● Exercise requirements: Reproduce the listing below, substituting "Choose" for every occurrence of "Select" and leaving all other text unchanged.

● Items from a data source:
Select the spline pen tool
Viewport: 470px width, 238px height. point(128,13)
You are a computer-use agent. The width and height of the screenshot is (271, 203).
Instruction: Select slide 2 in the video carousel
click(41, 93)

● Correct answer:
Choose the spline pen tool
Viewport: 470px width, 238px height. point(128,13)
You are a computer-use agent. The width and height of the screenshot is (271, 203).
Instruction: Choose slide 2 in the video carousel
click(41, 93)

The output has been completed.